La luna de la Tierra podría haberse formado en solo 5 horas después del impacto gigante

La luna podría haberse formado en cuestión de horas tras el gigantesco impacto entre la Tierra y un protoplaneta del tamaño de Marte en las primeras etapas de la historia del sistema solar. La teoría surge de nuevas simulaciones que tienen en cuenta cómo la temperatura interna de los protoplanetas jóvenes afectó a sus propiedades geológicas y por tanto a las colisiones que experimentaron.

Este escenario de impacto gigante se ha convertido en la principal teoría sobre cómo se formó la Luna, gracias en particular al trabajo realizado por el científico planetario Robin Canup. Desde 2001, ha realizado y perfeccionado numerosas simulaciones por computadora que describen cómo un cuerpo del tamaño de Marte llamado Theia chocó en un ángulo perfecto para arrojar escombros a la órbita alrededor de la protoTierra.

Ahora otros investigadores se están sumando al asunto. Adeene Denton, del South-west Research Institute, dirigió un equipo que realizó algunas de las simulaciones más detalladas de la colisión hasta el momento, teniendo en cuenta más propiedades geológicas de los mundos en colisión.

“Los modelos han evolucionado para incluir la fuerza del material, algo que es realmente importante cuando se estudian colisiones entre cuerpos más pequeños como asteroides o para mi artículo anterior sobre la formación del sistema Plutón-Caronte”, dijo Denton en un comunicado. “No estábamos seguros de que importaría o no para la Luna.

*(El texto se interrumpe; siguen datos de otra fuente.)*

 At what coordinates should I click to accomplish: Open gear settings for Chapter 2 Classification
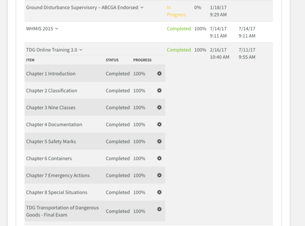click(x=159, y=91)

Cuando hicimos las simulaciones, descubrimos que en realidad importa bastante”.

Resulta que los cuerpos más calientes son más débiles que los más fríos. Después de que los planetas se formaron, todavía estaban calientes por dentro desde su formación, lo que habría afectado su fuerza material. Dado que el impacto de formación de la luna ocurrió poco después de la formación del sistema solar, esto habría afectado la colisión con Theia, pero hasta qué punto depende exactamente de cuándo ocurrió la colisión y cuánto se había enfriado Theia.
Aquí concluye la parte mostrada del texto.